* Task brief:
Each line in the material below, starting at the one with "This screenshot has" and ending at the one with "The height and", is to be reproduced exactly; no picture is to be copied.
[Data under study Boundary: Start]
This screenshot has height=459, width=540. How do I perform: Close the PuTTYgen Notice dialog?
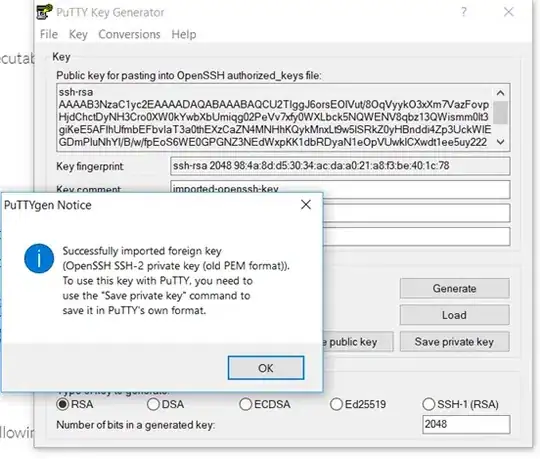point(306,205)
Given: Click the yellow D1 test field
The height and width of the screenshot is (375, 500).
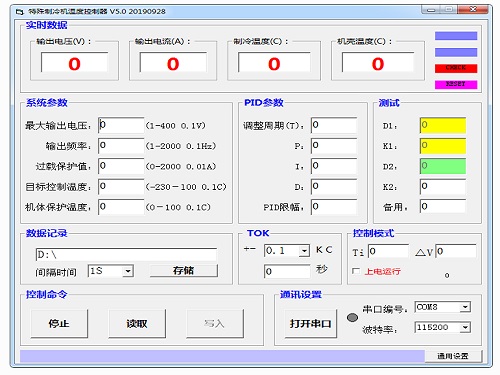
[Data under study Boundary: End]
[Data under study Boundary: Start]
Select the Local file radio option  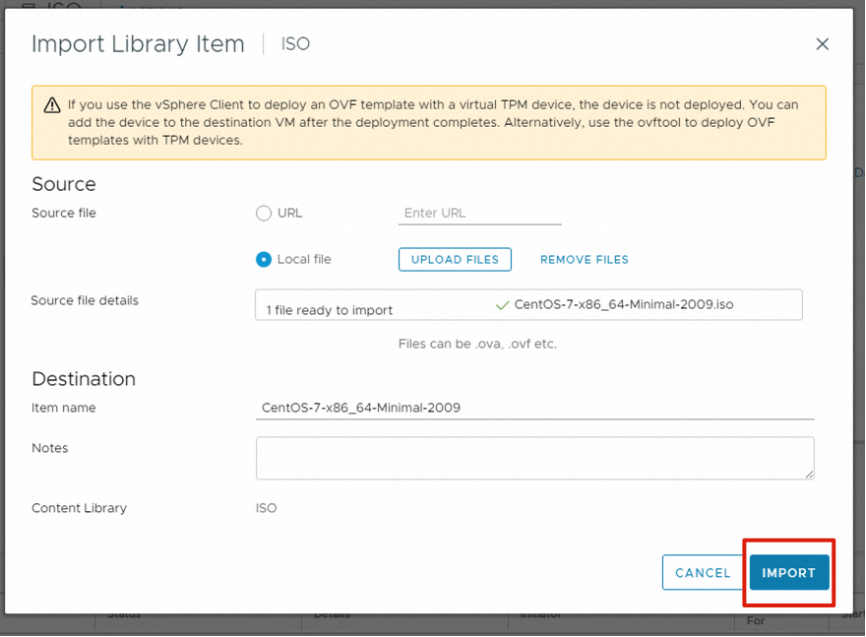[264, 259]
[Data under study Boundary: End]
* Solved problem:
This screenshot has height=459, width=540. How do I perform: Close the PuTTYgen Notice dialog?
point(306,205)
Given: Click the yellow D1 test field
The height and width of the screenshot is (375, 500).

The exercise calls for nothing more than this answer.